- [TO BE DONE]
#1 In the mortgage guide, why does a lender require a valuation of the property? Answer in one to three sentences.
#2 Answer these questions about the mortgage guide, each in a few words.
(a) Who usually deals with any stamp duty that is payable?
(b) In what document are brokers required by law to show the commission they earn from the lender?
(c) What range can a lender's valuation vary across?
#3 Extract the passage of the mortgage guide from "Broker's fees" to "full survey .".

- [EXTRACTED TEXT]
-----

Things to watch out for
there are no. of important things to watch out for buying or comparing a mortgage .Here's the guide to these :
Head line-grabbing interests rates
If it is too good to be true then it is possible . Remember, mortgage lenders want to make money, so won't give some away for nothing . Watch out for hidden catches and other strings attached.
Don't just look at the interest rates . Look at all of the associated fees too . This will help you work out the tree cost of the mortgage . There are a whole range of fees which you may have to pay, for different things :
House buying process fees
Legal/conveyance fees
conveyance is the legal process for transferring the title tp property . You'll probably need to pay a solicitor or conveyancer for this, although you can do it yourself if you know what you are doing. If you are buying and selling a house, you have to pay for both the deals . The solicitor usually also deals with any stamp duty that which is payable .
survey fees
You should always consider whether to have your own survey done, which will highlight any short comings in the new property, like damp or dry-rot in the roof . The price of the survey could save you a fortune on unforeseen repairs in the future .
The sellers of the property in the England or wales must provide a Home infomation pack . this may contain a home condition report, which is effectively a survey report . This may save you time and money as a buyer .
Broker's fees
If you are arranging a mortgage through a broker , they may also charge you a fee for their service either before or after the mortgage application has been completed . All brokers are required by law to show you how much commission they earn from the lender in a key facts document , so make sure you get this up front . The mortgage business is extremely competitive, so get some quotes from a variety of brokers before you sign on the dotted line .
Up front lender's fee
Valuation fees
A lender has to be sure that their mortgage offer is based on a sound property . For this they require a valuation of the property, which will be usually be paid for by you . The cost depends on what type of valuation they do, which can vary from a simple drive-past to a full survey .

-----

- [DATA EXTRACT]
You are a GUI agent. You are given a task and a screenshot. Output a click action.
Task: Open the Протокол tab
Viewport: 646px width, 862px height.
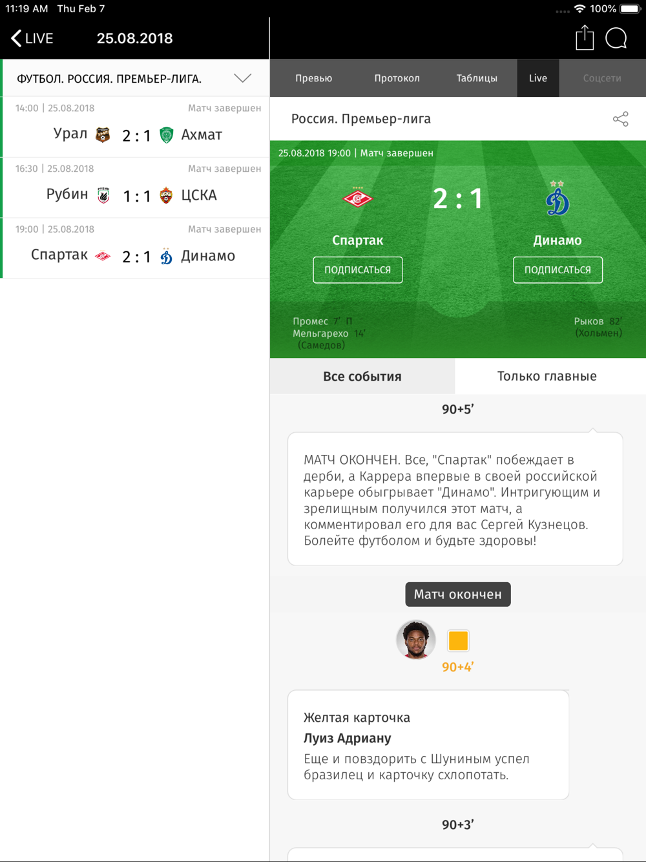pos(397,78)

-----

- [RESULTS FOR THE EXERCISE]
#1 A lender needs to be sure that its mortgage offer is based on a sound property. It therefore requires a valuation, which the buyer usually pays for.

#2
(a) The solicitor.
(b) A key facts document.
(c) From a simple drive-past to a full survey.

#3
Broker's fees
If you are arranging a mortgage through a broker , they may also charge you a fee for their service either before or after the mortgage application has been completed . All brokers are required by law to show you how much commission they earn from the lender in a key facts document , so make sure you get this up front . The mortgage business is extremely competitive, so get some quotes from a variety of brokers before you sign on the dotted line .
Up front lender's fee
Valuation fees
A lender has to be sure that their mortgage offer is based on a sound property . For this they require a valuation of the property, which will be usually be paid for by you . The cost depends on what type of valuation they do, which can vary from a simple drive-past to a full survey .